Ce diplomate d’un État dont le président, version miniature de Napoléon, se ridiculise jusque dans sa vie conjugale — et ce, lors d’une visite officielle en Asie — vient donner des leçons de gouvernance à une nation qui a vaincu l’une des plus puissantes armées coloniales du XXe siècle. Quelle ironie ! Quelle arrogance misérable !

La dignité d’une nation face au mépris

À chaque fois que l’Algérie élève la voix, exige des excuses, revendique son honneur et celui de ses martyrs, des hommes comme Driencourt s’agitent, s’étranglent, éructent. Ils voudraient une Algérie muette, soumise, quémandant la reconnaissance au rabais, acceptant l’insulte avec gratitude. Mais ce temps-là est révolu. Que cela leur plaise ou non, notre souveraineté ne se négocie pas, nos institutions ne se plient pas aux caprices d’un ancien colon, et nos décisions ne sont dictées ni par Paris, ni par Bruxelles, ni par Washington.

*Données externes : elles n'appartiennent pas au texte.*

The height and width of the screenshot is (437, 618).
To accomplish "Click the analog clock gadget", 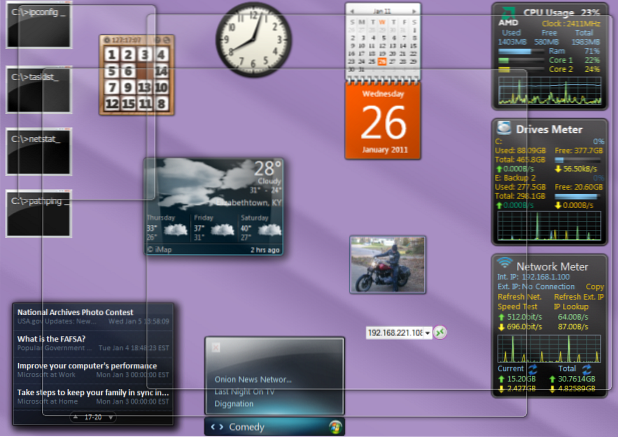I will [x=245, y=30].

Qu’on se le dise : l’affaire Boualem Sansal est une affaire judiciaire algérienne. L’Algérie n’a à rendre de comptes à personne sur la manière dont elle applique ses lois sur son sol. Et si, à l’occasion du 5 Juillet, des gestes sont posés, ce sera au nom de la souveraineté nationale, et non pour amadouer une République française engluée dans ses contradictions postcoloniales.


Le masque est tombé

Xavier Driencourt, par ses propos, ne fait que révéler le fond d’un certain esprit français : un mélange de mépris condescendant, de frustration néocoloniale et de déni historique. Il est temps que ces voix, dont la prétendue expertise dissimule mal la haine, soient remises à leur place : celle des archives d’un empire disparu.

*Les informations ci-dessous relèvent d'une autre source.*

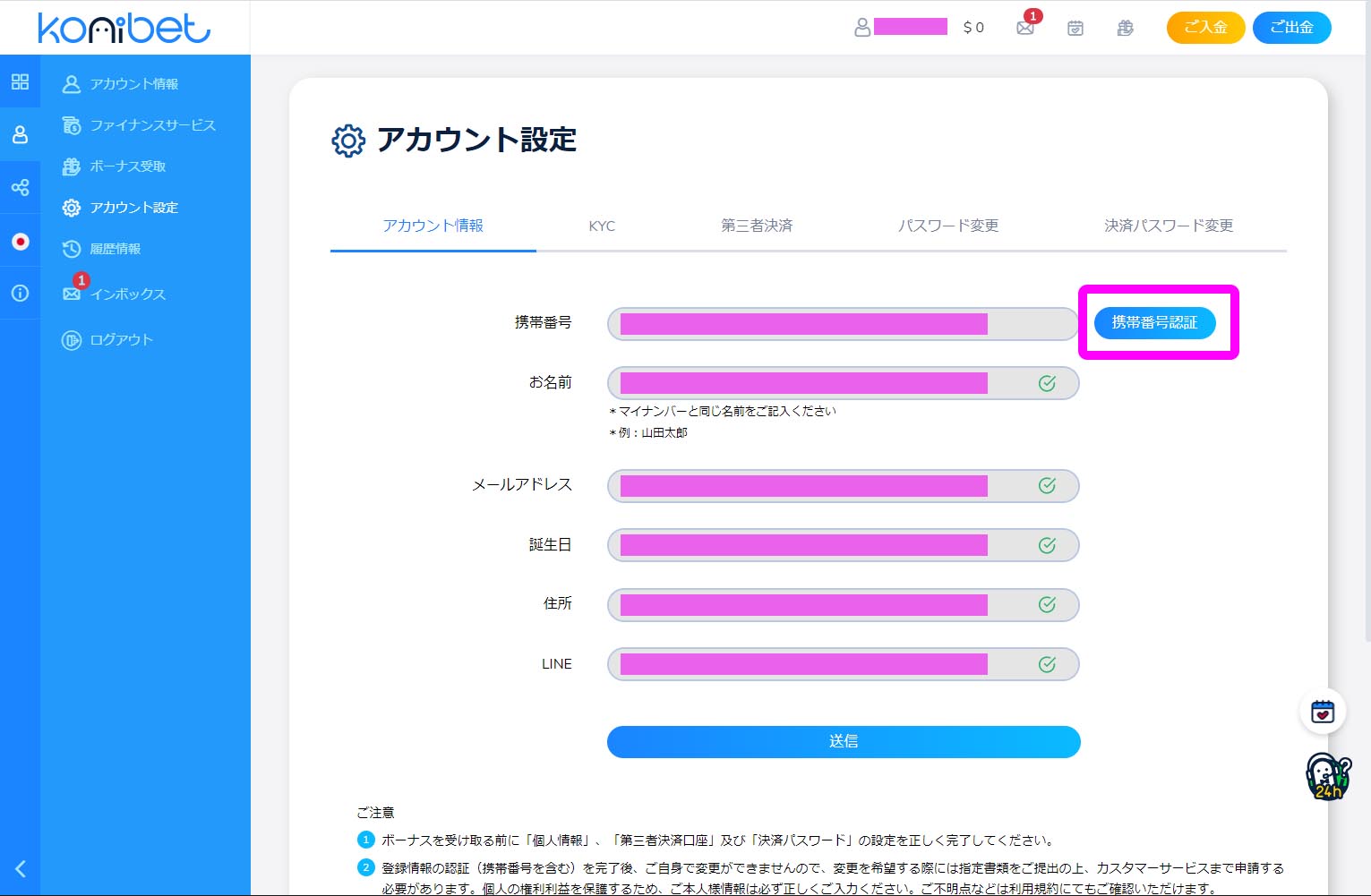
Task: Submit the form with the 送信 button
Action: coord(844,741)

Qu’il écrive, qu’il parle, qu’il gesticule : cela ne changera rien à la réalité. L’Algérie est debout, elle avance, et elle ne courbera jamais l’échine devant les héritiers du mépris colonial.

Et à ceux qui rêvent encore de nous voir à genoux, nous n’avons qu’une réponse : ici, c’est l’Algérie. Une terre libre. Une mémoire indélébile. Un peuple indomptable.